-- Provided entries start --

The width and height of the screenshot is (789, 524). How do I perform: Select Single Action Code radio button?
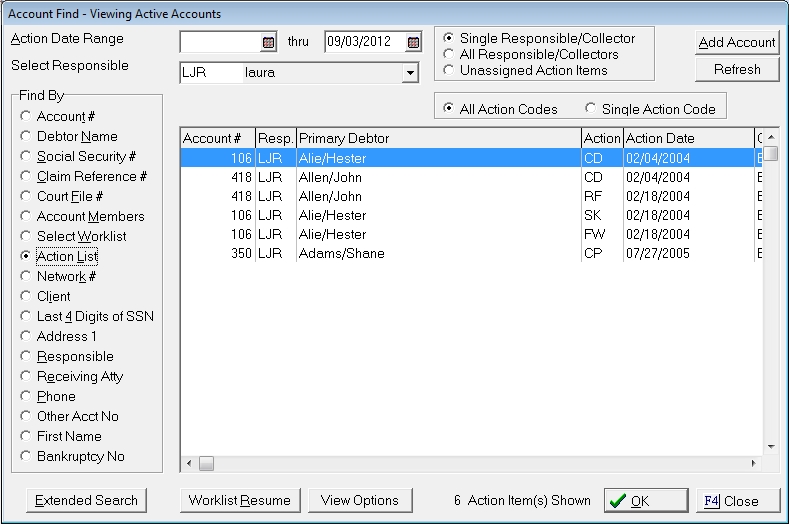coord(592,108)
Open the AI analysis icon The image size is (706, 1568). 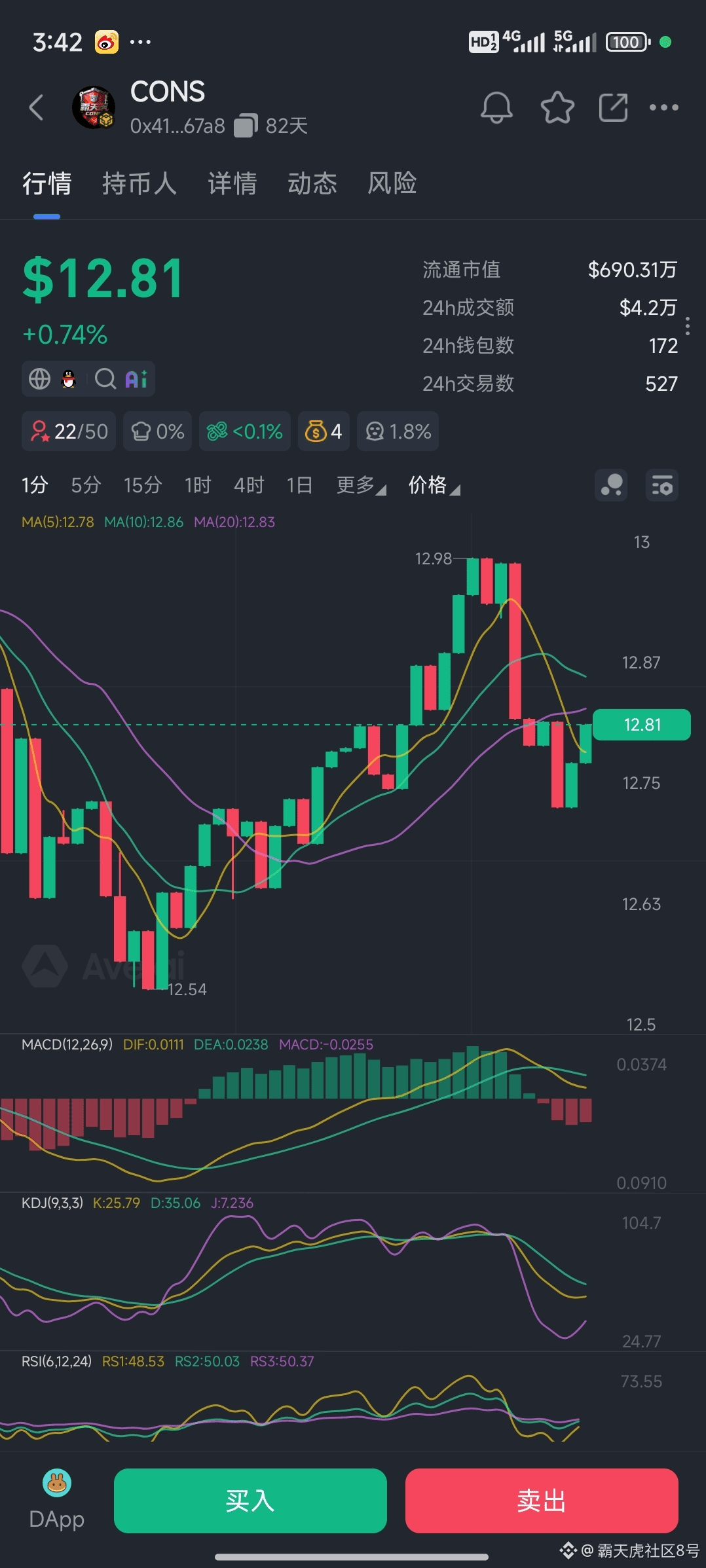tap(136, 378)
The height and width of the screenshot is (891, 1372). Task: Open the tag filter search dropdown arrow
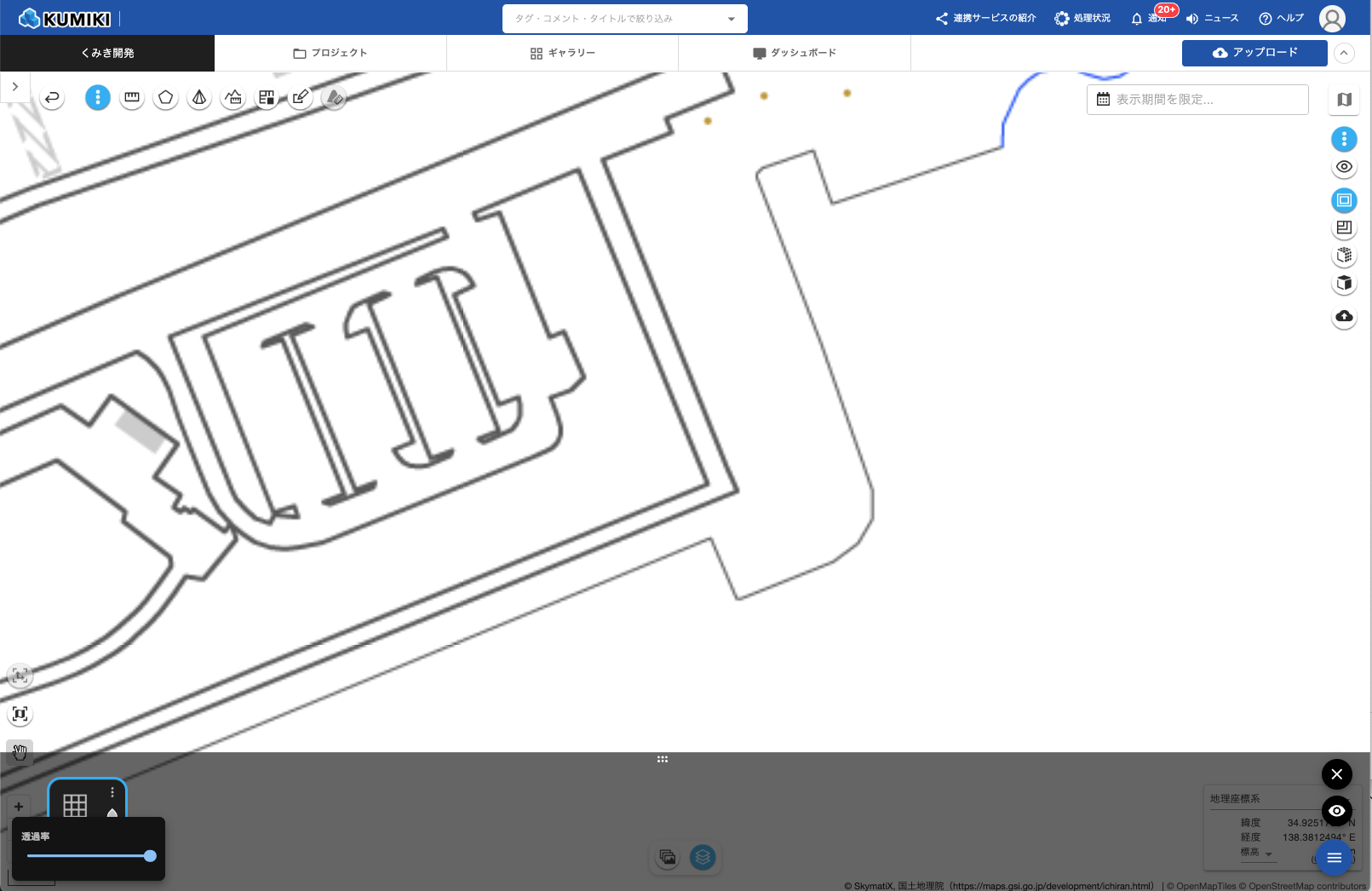731,19
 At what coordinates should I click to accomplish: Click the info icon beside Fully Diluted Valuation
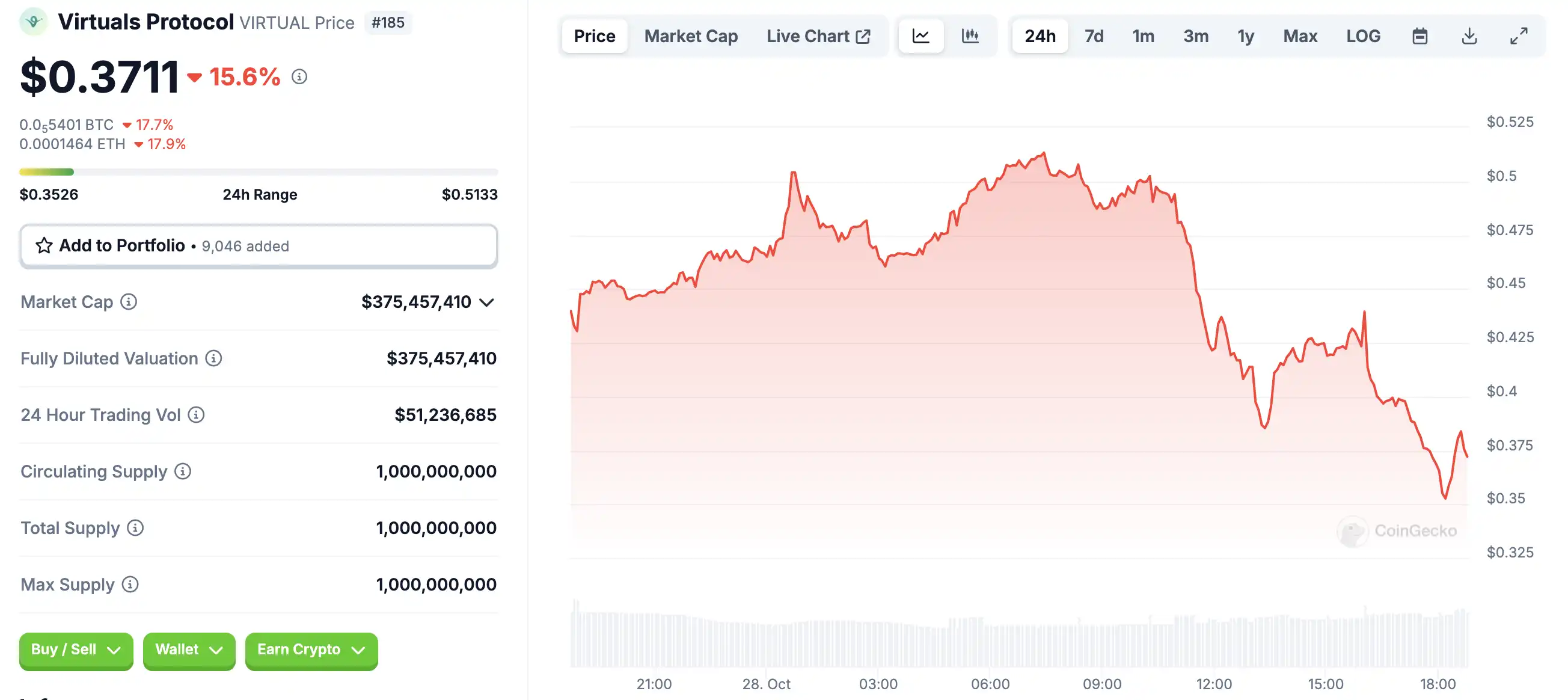(x=213, y=358)
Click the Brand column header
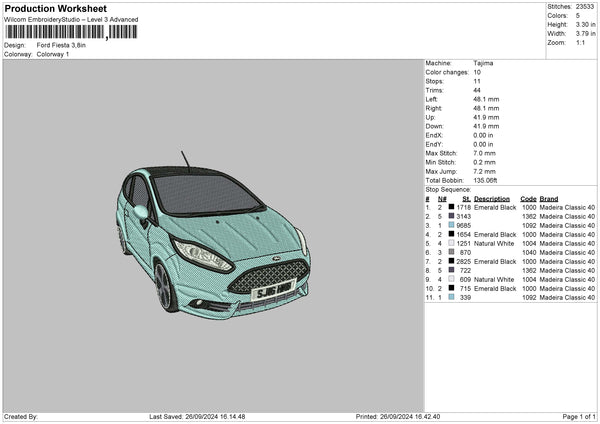The width and height of the screenshot is (600, 424). pos(548,198)
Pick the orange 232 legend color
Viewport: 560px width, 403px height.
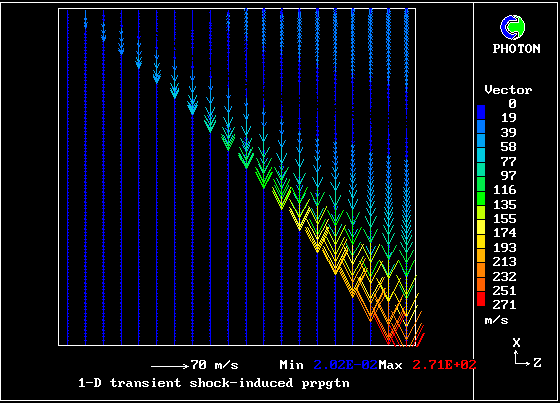481,270
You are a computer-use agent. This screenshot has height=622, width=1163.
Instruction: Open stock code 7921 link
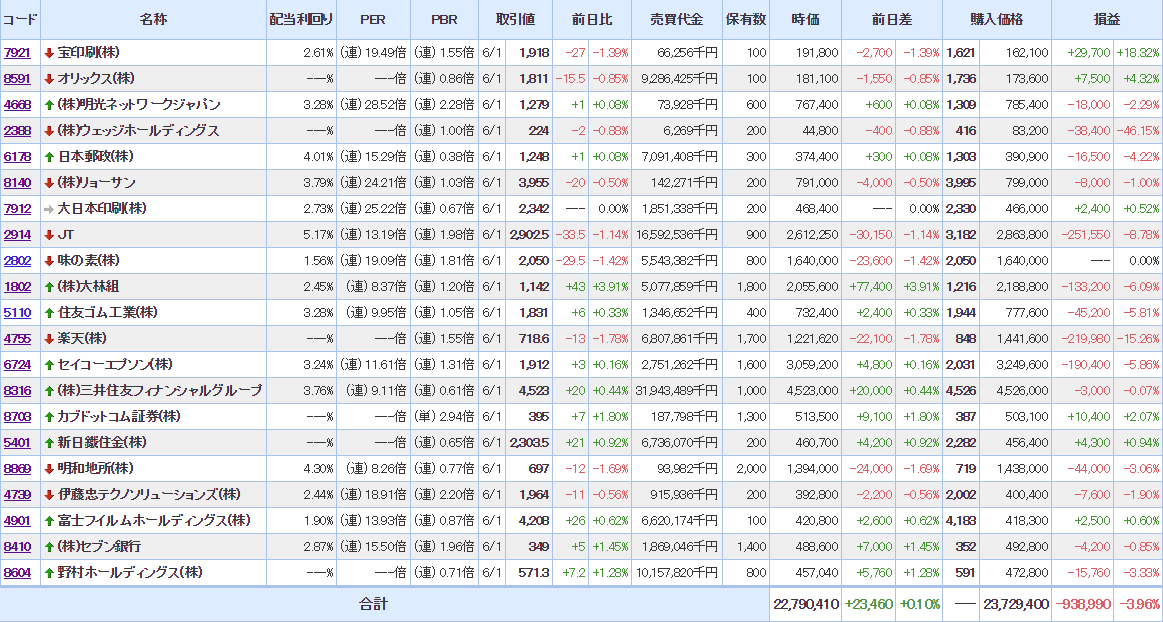(17, 52)
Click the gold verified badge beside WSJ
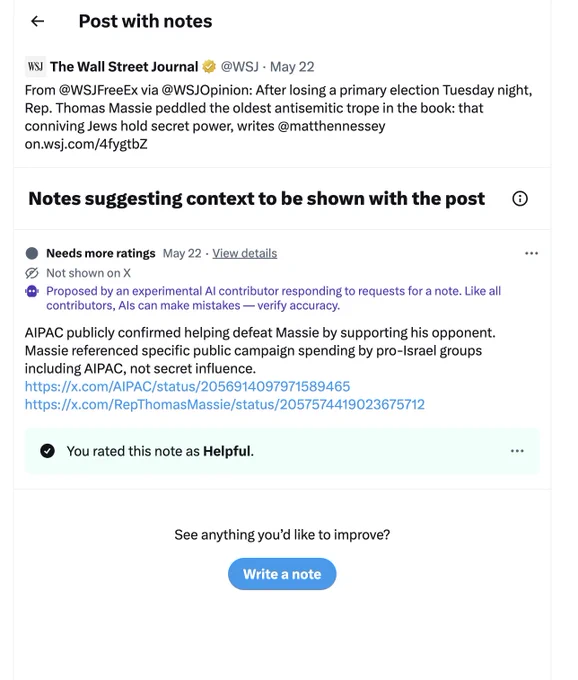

-- Provided entries end --

To be done: Could you give the entries again, everything from the line containing "The height and" down to the line containing "(x=213, y=358)", with "info icon" replaced by "information icon", everything else unchanged and the pictures left out?

Reply:
The height and width of the screenshot is (891, 1372). Task: Open the tag filter search dropdown arrow
731,19
 At what coordinates should I click to accomplish: Click the information icon beside Fully Diluted Valuation
(x=213, y=358)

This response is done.